The city’s other ward polling places will be the same as previous elections:
Ward 1, currently represented by Valencia Hall: the city Council Chambers
building on South Pearl Street
Ward 2, currently represented by Billie Joe Frazier: Joseph Frazier Elementary School on George West Boulevard
Ward 4, represented by Felicia Irving: Christian Hope Baptist Church on LaSalle Street
Ward 5, represented by Ben Davis: the Adams County Safe Room building on Liberty Road
Ward 6, represented by Curtis Moroney: the old Canteen building in Duncan Park
City aldermen in December 2022 realigned the new wards they and other candidates will be campaigning to represent when they run in Natchez’ 2024 elections, which begin in April with party primaries.

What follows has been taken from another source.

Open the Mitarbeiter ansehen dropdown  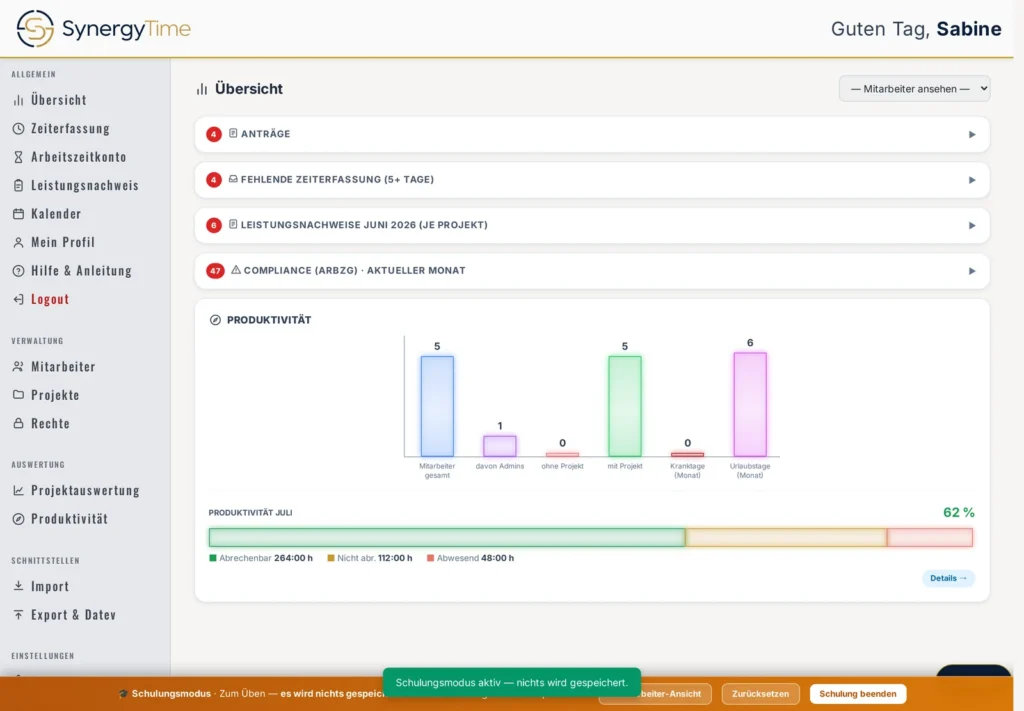pos(914,89)
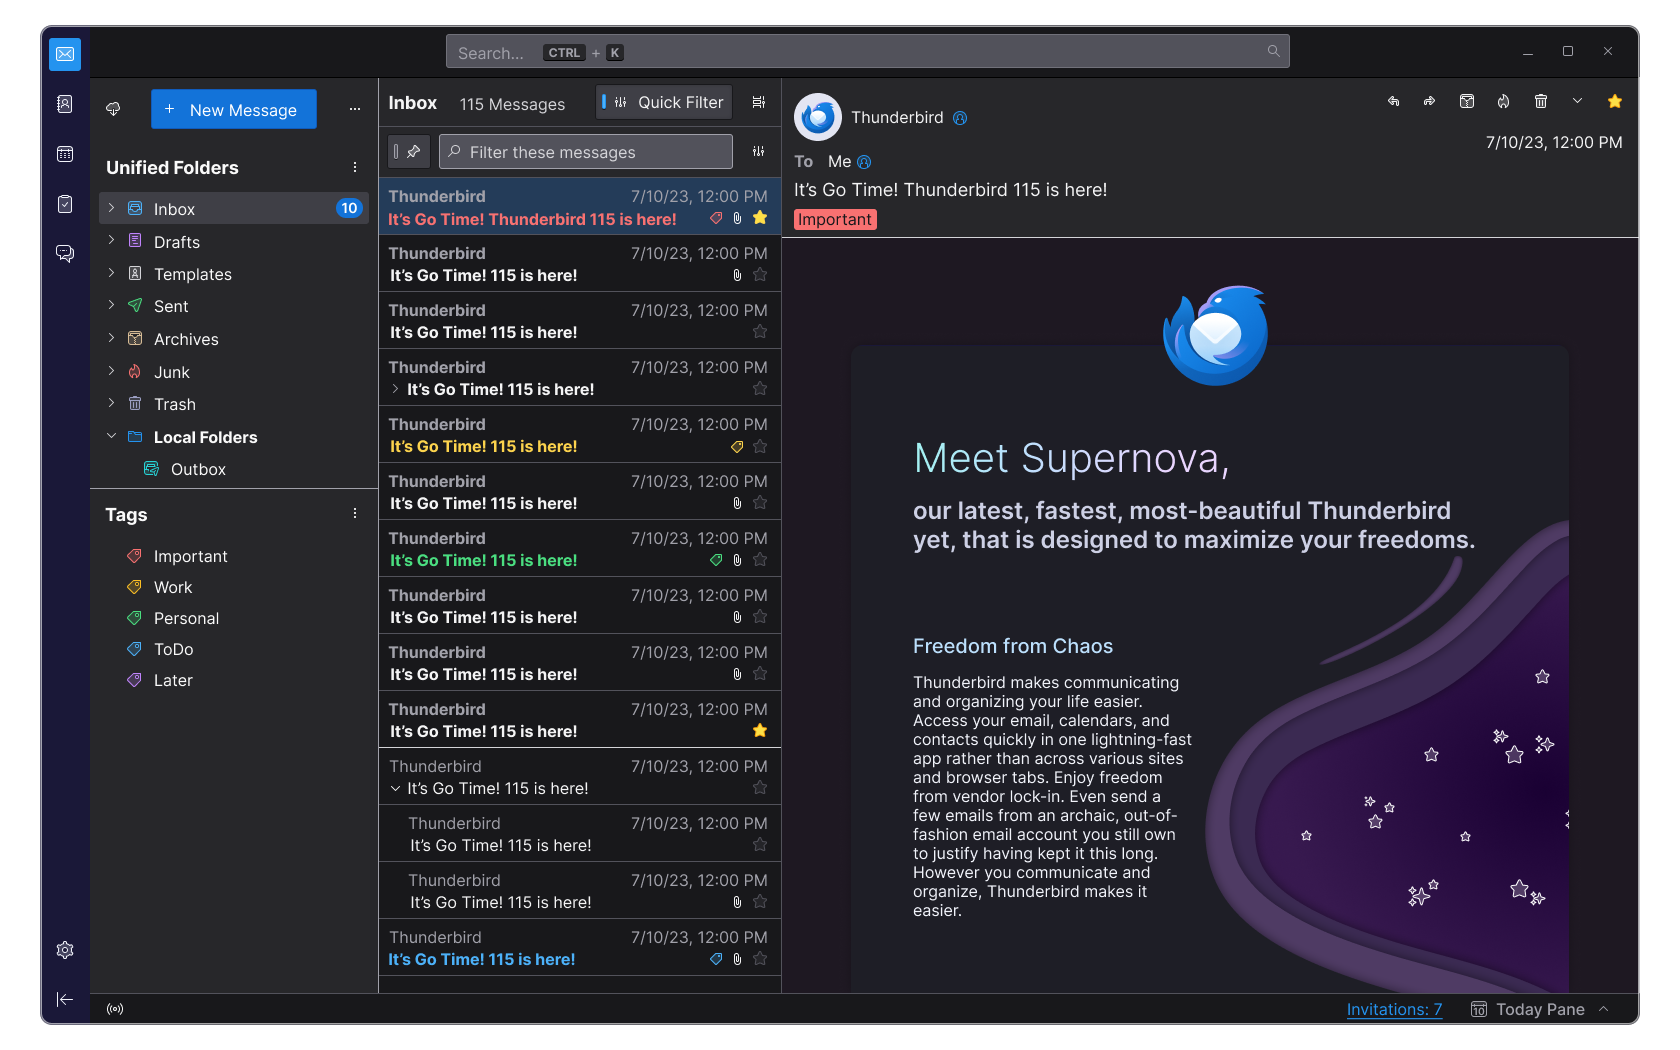Click the Reply icon in message header
Screen dimensions: 1680x1050
(1393, 101)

The new electoral lines reflect Natchez’ population shifts to ensure the wards are nearly equal in size as the city has shrunk in number of residents.
The new ward lines were redrawn to adhere to the Voting Rights Act. Natchez is about 64 percent Black and 34 percent White, according to the 2020 U.S. Census. The Board of Aldermen has four Black members and two White members. The city had about 15,800 people in 2010 and dropped to 14,500 in 2020 – a decline of nearly 1,300.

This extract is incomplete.